Un’altra stirpe di eccellenti guide molvenesi è quella dei Giordani. Enrico, classe 1909, fu uno dei pochi esempi in cui la necessità di lavoro fu affiancata da una grande passione fin dall’infanzia. Già all’età di dieci anni si accodava di nascosto alle guide per impararne i segreti, a quattordici portava i viveri a spalla al Rifugio Pedrotti e a diciassette, accompagnato un cliente a vedere la Cima Tosa, “già che era lì” lo portò fino in vetta. Saputa la cosa, il padre, già con la mano alzata per mollargli una sberla, si fermò quando Enrico tirò dalla tasca le monete sonanti appena guadagnate. A diciannove anni ne fece un’altra delle sue, a dimostrazione di un carattere non meno tosto di un Nicolussi o di uno Zeni: dopo la sua prima ascensione al Campanile Basso insieme con Silvio Agostini, un compaesano insinuò che ce l’aveva fatta solo perché la grande guida lo aveva “tirato su” con la corda; senza scomodarsi a rispondere con parole alla provocazione, dopo appena una settimana accompagnò alla base del “Basso” lo scettico, lo legò a sè e con grande perizia lo portò in vetta.

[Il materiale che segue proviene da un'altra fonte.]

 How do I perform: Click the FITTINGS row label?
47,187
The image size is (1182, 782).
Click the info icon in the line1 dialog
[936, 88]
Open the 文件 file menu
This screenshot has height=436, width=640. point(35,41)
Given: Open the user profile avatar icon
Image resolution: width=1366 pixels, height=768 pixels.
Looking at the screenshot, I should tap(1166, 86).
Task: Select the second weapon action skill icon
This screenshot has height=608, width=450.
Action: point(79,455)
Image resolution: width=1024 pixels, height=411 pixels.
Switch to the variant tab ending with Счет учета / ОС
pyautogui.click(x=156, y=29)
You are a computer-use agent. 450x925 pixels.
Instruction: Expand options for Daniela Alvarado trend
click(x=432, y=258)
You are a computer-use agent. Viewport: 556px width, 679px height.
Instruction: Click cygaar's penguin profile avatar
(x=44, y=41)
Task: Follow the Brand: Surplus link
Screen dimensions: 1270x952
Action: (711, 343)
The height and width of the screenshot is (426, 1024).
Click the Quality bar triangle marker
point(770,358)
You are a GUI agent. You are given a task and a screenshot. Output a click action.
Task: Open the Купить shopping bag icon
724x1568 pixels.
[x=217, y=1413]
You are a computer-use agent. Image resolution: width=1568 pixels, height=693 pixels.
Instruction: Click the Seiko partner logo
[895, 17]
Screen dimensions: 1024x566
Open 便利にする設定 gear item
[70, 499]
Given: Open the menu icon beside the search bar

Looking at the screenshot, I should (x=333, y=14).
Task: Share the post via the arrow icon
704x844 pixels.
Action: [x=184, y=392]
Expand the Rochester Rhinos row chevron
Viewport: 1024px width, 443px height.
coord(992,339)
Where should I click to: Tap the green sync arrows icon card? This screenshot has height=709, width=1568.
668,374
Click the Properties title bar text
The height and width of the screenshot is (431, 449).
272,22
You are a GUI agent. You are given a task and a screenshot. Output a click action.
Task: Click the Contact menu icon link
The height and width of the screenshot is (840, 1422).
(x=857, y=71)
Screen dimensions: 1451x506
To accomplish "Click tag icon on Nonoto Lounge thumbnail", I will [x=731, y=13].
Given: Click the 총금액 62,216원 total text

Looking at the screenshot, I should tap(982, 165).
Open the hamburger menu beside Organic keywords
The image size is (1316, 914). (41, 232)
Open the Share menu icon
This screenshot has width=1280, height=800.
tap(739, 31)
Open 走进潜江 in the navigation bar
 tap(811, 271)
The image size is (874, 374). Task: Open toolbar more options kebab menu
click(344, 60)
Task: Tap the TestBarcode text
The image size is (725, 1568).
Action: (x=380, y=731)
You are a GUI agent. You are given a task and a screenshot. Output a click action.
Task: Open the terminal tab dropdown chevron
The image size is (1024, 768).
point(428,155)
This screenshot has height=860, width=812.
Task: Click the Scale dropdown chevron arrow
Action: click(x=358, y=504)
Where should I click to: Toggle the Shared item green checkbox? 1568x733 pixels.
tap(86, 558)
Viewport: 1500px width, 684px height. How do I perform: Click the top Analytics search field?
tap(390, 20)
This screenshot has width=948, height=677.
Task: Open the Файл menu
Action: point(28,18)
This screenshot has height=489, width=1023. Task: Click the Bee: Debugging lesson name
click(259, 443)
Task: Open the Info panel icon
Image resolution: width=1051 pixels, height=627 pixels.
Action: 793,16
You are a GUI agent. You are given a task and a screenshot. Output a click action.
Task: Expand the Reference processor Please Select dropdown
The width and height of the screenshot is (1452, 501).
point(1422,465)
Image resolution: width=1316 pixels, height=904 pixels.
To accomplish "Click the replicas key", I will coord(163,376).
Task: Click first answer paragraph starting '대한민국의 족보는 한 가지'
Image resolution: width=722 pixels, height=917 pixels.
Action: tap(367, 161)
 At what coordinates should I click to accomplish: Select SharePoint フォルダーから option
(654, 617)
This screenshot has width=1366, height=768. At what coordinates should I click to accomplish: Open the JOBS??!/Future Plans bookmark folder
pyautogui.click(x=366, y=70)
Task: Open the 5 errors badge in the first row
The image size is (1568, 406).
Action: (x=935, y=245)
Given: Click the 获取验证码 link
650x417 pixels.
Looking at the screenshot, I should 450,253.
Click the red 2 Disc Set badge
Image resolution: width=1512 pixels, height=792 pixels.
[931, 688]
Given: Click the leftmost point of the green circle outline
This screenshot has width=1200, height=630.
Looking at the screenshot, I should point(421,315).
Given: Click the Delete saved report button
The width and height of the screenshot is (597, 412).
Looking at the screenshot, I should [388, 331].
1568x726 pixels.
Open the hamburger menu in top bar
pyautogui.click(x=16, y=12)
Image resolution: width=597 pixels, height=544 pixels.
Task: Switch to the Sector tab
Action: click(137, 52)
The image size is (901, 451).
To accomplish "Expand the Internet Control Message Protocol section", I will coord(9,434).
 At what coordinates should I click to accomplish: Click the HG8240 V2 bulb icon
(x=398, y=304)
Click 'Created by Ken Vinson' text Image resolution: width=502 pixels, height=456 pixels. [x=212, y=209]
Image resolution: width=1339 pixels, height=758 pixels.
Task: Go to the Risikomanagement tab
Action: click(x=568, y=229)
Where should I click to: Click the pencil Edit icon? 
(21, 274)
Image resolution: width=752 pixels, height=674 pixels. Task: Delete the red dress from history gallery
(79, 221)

Enrico si distinse in particolare per la capacità di infondere ai clienti, anche nelle situazioni difficili, un’assoluta sicurezza, dote essenziale anche nelle numerose operazioni di salvataggio alle quali partecipò. Gli accadde una volta di correre in soccorso di una comitiva tedesca bloccata in parete da un’improvvisa bufera di neve, dalla paura e dalla stanchezza: in condizioni proibitive, in particolare tagliando una corda che si era arrotolata intorno a una ragazza rischiando di soffocarla, riuscì a portare tutti in salvo al rifugio, dove si buttò subito a letto, anch’egli esausto. Al suo risveglio i tedeschi se n’erano già andati senza un saluto né un ringraziamento, lasciando solo pochi spiccioli sul tavolo. Non solo, dopo qualche tempo giunse una lettera di protesta del Club Alpino Germanico perché Giordani aveva distrutto una corda di loro proprietà!
A volte capitava anche questo: non sempre era ripagato con la stessa generosità chi metteva a rischio la propria vita per salvare quella altrui.